Selected extract:
## Begin
The annotations continue to show that we have two main causes (accounting together for ~90% of the cases):

cache: Managers: 1 (https://aaaaaaaaaaaaaa.aaaaaaaaaa.aaa: Closing, ) - bug 1727526 did not yield any conclusion, yet
QM: 1 normal origin ops pending - this one merits more investigation

In order to investigate 2. - it seems there is no way to know, which operation is pending here? It would probably make a huge difference if it can be randomly any kind or if we see only very few types of operations here?

Jens Stutte [:jstutte]

Assignee

Updated

•

3 years ago

Depends on: 1759732

Jens Stutte [:jstutte]

Assignee

Comment 34

•

3 years ago

(In reply to Jens Stutte [:jstutte] from comment #33)

QM: 1 normal origin ops pending - this one merits more investigation

So the first ever crash with the new annotation shows:

that the annotation works!
that we directly trapped into a case with a very high # (35947) of pending ops
where all those pending ops are dom::quota::ClearOriginOp

Now it seems difficult to believe (though not impossible) that we want to delete ~36K of distinct origins here?

Jan Varga [:janv]

Reporter

Comment 35

•

3 years ago

I'm not that surprised that a shutdown hang is caused by trying to do too much I/O, but 36K is quite a lot.
## End
Written tasks:
[a] Write out the part of the bug thread starting at "(In reply to" and ending at "the annotation works!".
[b] In the bug thread, list each thing that the first crash with the new annotation is said to show.
The records that follow were drawn from a separate source.

Click-target data
## Begin
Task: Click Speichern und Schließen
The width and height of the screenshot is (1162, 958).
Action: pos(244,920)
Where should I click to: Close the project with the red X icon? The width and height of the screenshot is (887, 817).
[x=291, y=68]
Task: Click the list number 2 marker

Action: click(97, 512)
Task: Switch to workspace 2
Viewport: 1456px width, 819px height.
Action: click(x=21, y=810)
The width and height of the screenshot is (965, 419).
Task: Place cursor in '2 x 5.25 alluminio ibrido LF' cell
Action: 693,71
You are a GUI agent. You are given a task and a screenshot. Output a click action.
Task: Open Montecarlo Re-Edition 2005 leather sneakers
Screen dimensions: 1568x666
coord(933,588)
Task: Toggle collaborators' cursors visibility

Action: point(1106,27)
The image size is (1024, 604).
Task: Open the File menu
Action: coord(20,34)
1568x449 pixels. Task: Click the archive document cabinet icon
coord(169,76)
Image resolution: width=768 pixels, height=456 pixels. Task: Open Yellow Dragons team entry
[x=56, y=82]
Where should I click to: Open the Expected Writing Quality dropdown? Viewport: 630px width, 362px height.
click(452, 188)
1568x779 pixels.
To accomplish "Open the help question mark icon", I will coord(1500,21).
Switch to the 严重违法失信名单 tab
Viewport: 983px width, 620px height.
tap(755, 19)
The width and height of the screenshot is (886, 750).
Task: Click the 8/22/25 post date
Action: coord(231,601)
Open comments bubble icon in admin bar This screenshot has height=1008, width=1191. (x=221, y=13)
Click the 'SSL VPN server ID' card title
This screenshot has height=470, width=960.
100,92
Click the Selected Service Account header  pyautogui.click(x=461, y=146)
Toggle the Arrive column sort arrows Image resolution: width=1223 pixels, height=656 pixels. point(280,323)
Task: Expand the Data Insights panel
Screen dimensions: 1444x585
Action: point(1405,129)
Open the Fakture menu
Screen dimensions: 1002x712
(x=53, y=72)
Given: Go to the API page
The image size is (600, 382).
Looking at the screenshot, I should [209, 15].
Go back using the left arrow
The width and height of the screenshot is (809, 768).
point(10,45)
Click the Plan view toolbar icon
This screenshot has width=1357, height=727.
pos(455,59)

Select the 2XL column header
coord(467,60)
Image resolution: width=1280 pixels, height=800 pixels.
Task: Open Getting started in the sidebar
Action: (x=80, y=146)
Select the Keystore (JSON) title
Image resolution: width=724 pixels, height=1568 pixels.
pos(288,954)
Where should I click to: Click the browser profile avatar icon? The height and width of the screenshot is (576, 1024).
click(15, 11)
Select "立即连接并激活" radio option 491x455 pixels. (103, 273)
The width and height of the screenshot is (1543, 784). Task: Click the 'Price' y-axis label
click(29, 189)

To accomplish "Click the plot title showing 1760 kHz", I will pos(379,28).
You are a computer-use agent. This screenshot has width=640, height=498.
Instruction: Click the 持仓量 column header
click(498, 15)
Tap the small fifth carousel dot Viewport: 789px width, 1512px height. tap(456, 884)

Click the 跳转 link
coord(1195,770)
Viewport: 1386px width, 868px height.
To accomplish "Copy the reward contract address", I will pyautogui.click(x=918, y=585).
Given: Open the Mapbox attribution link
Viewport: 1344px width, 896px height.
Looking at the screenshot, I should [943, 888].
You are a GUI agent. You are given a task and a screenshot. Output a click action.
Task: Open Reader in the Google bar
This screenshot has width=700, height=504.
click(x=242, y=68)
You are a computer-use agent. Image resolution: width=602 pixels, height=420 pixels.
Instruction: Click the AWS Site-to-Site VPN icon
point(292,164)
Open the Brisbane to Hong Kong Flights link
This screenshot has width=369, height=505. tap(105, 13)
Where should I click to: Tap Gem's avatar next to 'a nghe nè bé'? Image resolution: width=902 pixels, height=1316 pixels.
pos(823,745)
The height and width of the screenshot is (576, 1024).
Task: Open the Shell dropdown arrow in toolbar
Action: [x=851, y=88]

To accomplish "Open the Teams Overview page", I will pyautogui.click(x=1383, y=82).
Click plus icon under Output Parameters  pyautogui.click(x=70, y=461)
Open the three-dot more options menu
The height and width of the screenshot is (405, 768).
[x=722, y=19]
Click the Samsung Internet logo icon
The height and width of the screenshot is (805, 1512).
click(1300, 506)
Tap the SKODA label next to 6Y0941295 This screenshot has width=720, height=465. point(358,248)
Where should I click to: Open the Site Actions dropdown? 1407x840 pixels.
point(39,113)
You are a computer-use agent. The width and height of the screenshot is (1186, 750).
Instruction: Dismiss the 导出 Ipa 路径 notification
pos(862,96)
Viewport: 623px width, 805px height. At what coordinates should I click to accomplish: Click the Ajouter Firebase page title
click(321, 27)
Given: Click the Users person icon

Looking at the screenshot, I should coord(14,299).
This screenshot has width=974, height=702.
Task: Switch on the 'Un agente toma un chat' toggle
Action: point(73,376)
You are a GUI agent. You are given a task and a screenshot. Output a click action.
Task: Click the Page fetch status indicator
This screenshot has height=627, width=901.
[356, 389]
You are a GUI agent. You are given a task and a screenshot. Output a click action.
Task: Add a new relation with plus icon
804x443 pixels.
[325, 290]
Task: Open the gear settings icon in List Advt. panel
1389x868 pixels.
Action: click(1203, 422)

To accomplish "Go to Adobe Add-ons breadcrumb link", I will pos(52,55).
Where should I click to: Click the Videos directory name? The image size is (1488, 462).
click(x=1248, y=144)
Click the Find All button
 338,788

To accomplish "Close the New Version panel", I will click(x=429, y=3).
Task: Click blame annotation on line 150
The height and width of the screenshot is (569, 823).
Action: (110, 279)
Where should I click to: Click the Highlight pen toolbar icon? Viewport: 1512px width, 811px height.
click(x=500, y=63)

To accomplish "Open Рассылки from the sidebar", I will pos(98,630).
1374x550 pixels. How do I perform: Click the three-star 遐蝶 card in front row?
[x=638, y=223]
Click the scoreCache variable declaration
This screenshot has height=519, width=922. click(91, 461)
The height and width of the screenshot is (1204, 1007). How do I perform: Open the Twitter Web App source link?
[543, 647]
## End
Written answers:
[a]
(In reply to Jens Stutte [:jstutte] from comment #33)

QM: 1 normal origin ops pending - this one merits more investigation

So the first ever crash with the new annotation shows:

that the annotation works!

[b]
- The annotation works.
- It directly trapped into a case with a very high number (35947) of pending ops.
- All those pending ops are dom::quota::ClearOriginOp.